Macbeth, la inolvidable tragedia de Shakespeare, es un retrato del hombre perdido en el vértigo de una pasión, ahogado en su propia inversión de valores. De forma casi vertiginosa, el protagonista y su mujer se ven envueltos y absorbidos por su culpabilidad progresiva, al intentar alcanzar a cualquier precio el poder. Shakespeare nos muestra la tragedia de dos personas con ambición sin límites.

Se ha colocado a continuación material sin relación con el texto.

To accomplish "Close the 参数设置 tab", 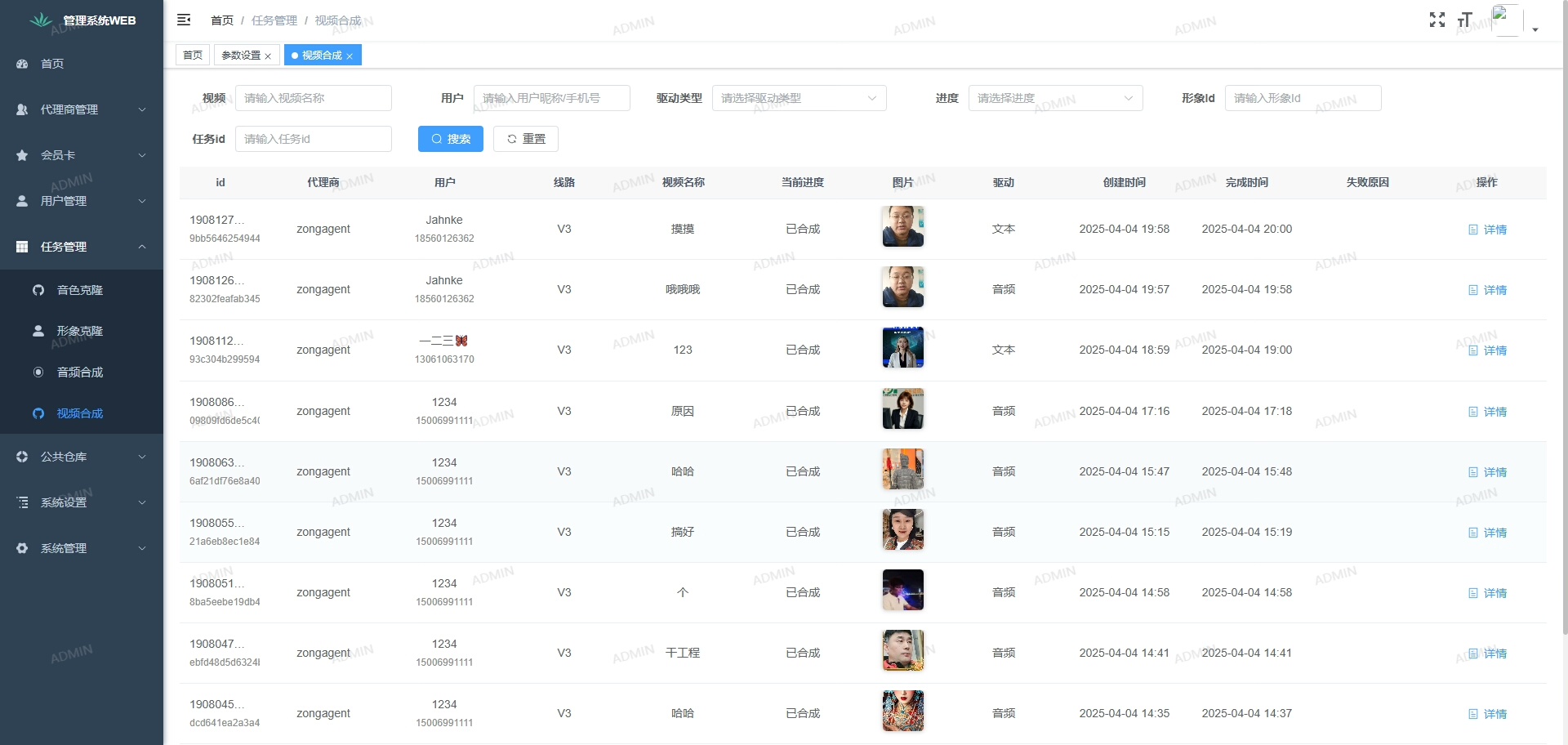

Más en concreto, la obra es una reflexión sobre la naturaleza de la conciencia y las consecuencias de su transgresión.
Macbeth siente su propia conciencia como un «potro de tortura» insoportable, y entonces empieza a desear no haber nacido, y «que la máquina del universo estalle para siempre en mil pedazos». Su mujer le anima a resistir: «Que se bloqueen todas las puertas al remordimiento», porque «si damos a esto tanta importancia, nos volveremos locos». Palabras que se cumplieron en ella al pie de la letra: muere loca, obsesionada porque «aún queda olor a sangre. Ni todos los perfumes de Arabia perfumarían esta pequeña mano».
Al final de la tragedia, Macbeth sentencia que «la vida es un cuento sin sentido narrado por un idiota». Los grandes personajes literarios que han intentado sepultar la conciencia –entre otros, Macbeth, Rodian Raskolnikov en Crimen y castigo, Lobo Larsen en El lobo de mar– han pagado siempre las consecuencias de sus propios actos. Sus vidas trágicas nos enseñan que nadie debe amordazar la conciencia con la esperanza de triunfar, pues fuera de la ley moral no se hacen más grandes: al contrario, se sienten atrapados en un cerco que cada vez se estrecha más. El hombre sin conciencia suele acabar como una bestia acorralada.